Julie (the talented Madison Reyes) evokes the ghosts of three fledgling musicians from the band Sunset Curve; Luke (Charlie Gillespie), Alex (Owen Joyner) and Reggie (Jeremy Shada), who used to rehearse in the garage before their untimely death by tainted hot dogs.
The garage has since become a sort of abandoned shrine to Julie's deceased mother, an aspiring musician.
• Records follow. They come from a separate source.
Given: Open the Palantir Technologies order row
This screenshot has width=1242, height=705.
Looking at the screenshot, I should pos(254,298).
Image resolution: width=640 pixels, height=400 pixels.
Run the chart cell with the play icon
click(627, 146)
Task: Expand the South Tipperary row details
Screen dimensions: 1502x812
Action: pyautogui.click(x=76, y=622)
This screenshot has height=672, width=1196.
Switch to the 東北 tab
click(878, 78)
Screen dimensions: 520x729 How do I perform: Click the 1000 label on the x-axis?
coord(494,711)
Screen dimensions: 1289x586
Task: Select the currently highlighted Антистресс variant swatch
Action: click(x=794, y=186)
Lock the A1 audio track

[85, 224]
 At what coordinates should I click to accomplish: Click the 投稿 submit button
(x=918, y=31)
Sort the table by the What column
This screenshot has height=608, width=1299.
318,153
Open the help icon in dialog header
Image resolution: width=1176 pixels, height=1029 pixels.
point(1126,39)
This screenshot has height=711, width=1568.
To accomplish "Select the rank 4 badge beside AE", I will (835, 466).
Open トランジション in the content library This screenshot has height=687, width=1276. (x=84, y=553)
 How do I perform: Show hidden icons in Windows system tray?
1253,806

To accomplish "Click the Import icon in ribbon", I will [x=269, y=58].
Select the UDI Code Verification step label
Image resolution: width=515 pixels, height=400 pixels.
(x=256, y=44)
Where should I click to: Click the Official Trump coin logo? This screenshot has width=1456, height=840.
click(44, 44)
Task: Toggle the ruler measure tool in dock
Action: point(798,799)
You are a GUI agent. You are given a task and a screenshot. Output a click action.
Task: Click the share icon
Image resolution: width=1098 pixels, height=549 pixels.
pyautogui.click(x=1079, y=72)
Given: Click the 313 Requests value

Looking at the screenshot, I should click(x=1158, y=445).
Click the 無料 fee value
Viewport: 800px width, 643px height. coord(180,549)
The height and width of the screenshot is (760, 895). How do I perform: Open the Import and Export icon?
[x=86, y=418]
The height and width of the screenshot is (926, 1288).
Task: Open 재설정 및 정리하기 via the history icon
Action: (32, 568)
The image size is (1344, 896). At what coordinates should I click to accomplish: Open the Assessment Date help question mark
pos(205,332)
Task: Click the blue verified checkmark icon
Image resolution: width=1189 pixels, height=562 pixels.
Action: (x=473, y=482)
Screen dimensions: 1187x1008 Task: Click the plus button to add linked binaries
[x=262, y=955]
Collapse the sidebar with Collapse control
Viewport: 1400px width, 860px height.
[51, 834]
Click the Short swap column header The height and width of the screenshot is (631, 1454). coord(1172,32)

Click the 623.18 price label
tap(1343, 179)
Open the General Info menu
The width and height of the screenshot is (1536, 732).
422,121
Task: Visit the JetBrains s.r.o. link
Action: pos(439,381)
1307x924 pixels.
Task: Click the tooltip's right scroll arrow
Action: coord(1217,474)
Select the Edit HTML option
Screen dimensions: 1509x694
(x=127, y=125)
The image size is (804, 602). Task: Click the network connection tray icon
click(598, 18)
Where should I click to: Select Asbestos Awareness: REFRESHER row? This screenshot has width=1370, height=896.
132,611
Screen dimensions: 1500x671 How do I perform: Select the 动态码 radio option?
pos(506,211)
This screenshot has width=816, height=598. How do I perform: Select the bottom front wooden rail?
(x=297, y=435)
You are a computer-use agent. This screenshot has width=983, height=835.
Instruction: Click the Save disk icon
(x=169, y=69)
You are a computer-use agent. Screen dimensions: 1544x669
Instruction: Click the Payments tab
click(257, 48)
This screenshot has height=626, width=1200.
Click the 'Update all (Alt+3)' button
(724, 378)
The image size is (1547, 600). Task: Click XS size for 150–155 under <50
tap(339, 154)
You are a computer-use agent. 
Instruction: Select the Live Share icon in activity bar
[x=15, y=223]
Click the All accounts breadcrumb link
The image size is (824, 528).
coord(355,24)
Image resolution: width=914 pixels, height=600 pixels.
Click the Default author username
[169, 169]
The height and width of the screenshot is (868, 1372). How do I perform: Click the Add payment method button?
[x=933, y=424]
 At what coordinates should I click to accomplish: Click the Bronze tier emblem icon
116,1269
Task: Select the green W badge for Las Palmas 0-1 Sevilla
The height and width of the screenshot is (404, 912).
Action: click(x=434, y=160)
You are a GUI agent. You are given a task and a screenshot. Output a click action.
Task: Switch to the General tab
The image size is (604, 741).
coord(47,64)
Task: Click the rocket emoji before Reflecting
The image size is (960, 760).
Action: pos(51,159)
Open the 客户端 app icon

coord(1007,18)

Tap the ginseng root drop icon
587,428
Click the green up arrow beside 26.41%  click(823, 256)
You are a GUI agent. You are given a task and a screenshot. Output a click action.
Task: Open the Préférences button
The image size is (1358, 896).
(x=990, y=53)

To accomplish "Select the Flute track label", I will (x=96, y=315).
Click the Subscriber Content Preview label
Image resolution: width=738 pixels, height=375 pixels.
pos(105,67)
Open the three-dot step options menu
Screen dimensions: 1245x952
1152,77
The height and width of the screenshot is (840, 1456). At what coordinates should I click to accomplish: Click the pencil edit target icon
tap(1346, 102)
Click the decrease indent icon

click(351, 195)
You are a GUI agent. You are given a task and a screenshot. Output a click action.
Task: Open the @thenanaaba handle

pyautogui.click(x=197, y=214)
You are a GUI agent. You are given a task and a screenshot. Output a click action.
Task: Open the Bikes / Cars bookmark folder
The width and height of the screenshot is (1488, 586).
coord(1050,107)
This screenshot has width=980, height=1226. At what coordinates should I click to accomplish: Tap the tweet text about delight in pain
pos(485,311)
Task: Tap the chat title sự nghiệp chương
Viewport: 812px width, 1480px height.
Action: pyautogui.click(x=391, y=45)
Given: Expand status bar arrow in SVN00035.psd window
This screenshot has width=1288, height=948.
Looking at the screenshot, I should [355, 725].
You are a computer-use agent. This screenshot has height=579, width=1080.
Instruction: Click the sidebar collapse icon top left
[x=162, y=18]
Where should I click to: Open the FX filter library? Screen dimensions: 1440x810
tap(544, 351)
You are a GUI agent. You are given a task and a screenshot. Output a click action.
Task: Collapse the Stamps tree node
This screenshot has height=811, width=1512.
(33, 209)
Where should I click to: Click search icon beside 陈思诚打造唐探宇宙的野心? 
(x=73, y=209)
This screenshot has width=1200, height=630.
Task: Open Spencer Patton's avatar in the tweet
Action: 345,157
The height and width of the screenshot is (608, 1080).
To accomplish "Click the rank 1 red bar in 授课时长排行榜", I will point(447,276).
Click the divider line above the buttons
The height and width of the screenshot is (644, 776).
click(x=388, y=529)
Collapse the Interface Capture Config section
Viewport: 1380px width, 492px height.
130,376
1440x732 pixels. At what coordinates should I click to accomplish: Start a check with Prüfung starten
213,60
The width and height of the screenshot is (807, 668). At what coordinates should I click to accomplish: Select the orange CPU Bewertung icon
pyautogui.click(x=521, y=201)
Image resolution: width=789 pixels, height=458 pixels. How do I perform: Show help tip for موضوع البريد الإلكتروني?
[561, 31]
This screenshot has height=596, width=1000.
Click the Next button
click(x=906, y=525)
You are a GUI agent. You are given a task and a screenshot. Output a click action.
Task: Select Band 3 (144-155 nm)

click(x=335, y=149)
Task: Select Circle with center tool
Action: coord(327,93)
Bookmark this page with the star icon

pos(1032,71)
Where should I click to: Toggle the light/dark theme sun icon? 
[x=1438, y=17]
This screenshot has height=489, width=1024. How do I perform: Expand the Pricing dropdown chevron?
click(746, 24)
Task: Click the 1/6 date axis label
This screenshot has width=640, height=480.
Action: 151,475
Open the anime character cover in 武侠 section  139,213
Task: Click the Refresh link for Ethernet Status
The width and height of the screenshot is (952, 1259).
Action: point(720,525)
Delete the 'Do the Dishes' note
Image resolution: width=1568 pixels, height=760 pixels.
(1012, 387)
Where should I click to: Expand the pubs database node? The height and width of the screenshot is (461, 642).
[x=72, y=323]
Why the boy band's ghosts and not her mom's appear becomes the quest in the series.
Only when they perform together can living people see and hear the band perform, which leads to a series of mini-concerts that wow Julie's classmates, while upstaging sassy frenemy Carrie (Savannah Lee May).
But as the guys try to gain control over their situation, cute gay drummer Alex meets up with another ghost, skateboarder Willie (Booboo Stewart), and the plot thickens.
Willie leads the boys to someone who may help them find peace and 'move on,' Caleb Covington (Cheyenne Jackson), the MC and owner of a very special nightclub where mortals pay pricey admission to see ghosts perform.
As Covington, Cheyenne Jackson wows in his big band number. He tries to lure the boys into becoming part of his stage band (for eternity?), but they have other plans.
Meanwhile, Julie struggles with unleashing her own talent in a few marvelous solos and duos with the hunky Luke (kudos to Costume Designer Soyon An for keeping Gillespie in a series of sleeveless T-shirts).
It's all cute innocuous fun with a no-big-deal gay presence. So, take break from reality for a few hours and enjoy Julie and the Phantoms.